What to do:
From the first line to the last, copy the listing below word for word.

Exercise input:
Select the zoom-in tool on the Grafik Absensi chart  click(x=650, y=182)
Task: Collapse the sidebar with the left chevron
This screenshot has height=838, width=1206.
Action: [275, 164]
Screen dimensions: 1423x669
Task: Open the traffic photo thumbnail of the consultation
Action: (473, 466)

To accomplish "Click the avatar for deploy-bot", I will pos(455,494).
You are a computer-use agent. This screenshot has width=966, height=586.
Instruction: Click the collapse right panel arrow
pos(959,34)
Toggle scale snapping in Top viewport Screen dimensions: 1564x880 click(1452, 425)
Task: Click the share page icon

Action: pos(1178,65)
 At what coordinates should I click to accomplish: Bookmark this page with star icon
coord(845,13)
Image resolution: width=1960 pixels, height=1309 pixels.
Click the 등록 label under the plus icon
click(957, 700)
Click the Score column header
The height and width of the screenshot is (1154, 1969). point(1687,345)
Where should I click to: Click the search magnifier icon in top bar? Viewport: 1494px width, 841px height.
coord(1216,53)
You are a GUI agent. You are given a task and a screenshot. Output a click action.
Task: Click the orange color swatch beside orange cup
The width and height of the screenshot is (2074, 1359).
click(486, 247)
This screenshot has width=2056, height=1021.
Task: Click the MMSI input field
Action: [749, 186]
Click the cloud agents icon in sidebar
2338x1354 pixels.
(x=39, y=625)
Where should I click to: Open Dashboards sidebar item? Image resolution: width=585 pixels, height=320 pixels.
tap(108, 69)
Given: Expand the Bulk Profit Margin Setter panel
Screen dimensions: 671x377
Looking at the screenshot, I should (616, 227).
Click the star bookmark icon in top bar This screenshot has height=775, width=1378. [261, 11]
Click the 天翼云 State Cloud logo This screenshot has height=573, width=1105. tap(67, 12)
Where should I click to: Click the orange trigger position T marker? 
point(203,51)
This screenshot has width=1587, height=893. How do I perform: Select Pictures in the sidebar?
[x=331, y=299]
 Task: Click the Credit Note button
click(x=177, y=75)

Result of the exercise:
Select the zoom-in tool on the Grafik Absensi chart  click(x=650, y=182)
Task: Collapse the sidebar with the left chevron
This screenshot has height=838, width=1206.
Action: [275, 164]
Screen dimensions: 1423x669
Task: Open the traffic photo thumbnail of the consultation
Action: (473, 466)

To accomplish "Click the avatar for deploy-bot", I will pos(455,494).
You are a computer-use agent. This screenshot has width=966, height=586.
Instruction: Click the collapse right panel arrow
pos(959,34)
Toggle scale snapping in Top viewport Screen dimensions: 1564x880 click(1452, 425)
Task: Click the share page icon

Action: pos(1178,65)
 At what coordinates should I click to accomplish: Bookmark this page with star icon
coord(845,13)
Image resolution: width=1960 pixels, height=1309 pixels.
Click the 등록 label under the plus icon
click(957, 700)
Click the Score column header
The height and width of the screenshot is (1154, 1969). point(1687,345)
Where should I click to: Click the search magnifier icon in top bar? Viewport: 1494px width, 841px height.
coord(1216,53)
You are a GUI agent. You are given a task and a screenshot. Output a click action.
Task: Click the orange color swatch beside orange cup
The width and height of the screenshot is (2074, 1359).
click(486, 247)
This screenshot has width=2056, height=1021.
Task: Click the MMSI input field
Action: [749, 186]
Click the cloud agents icon in sidebar
2338x1354 pixels.
(x=39, y=625)
Where should I click to: Open Dashboards sidebar item? Image resolution: width=585 pixels, height=320 pixels.
tap(108, 69)
Given: Expand the Bulk Profit Margin Setter panel
Screen dimensions: 671x377
Looking at the screenshot, I should (616, 227).
Click the star bookmark icon in top bar This screenshot has height=775, width=1378. [261, 11]
Click the 天翼云 State Cloud logo This screenshot has height=573, width=1105. tap(67, 12)
Where should I click to: Click the orange trigger position T marker? 
point(203,51)
This screenshot has width=1587, height=893. How do I perform: Select Pictures in the sidebar?
[x=331, y=299]
 Task: Click the Credit Note button
click(x=177, y=75)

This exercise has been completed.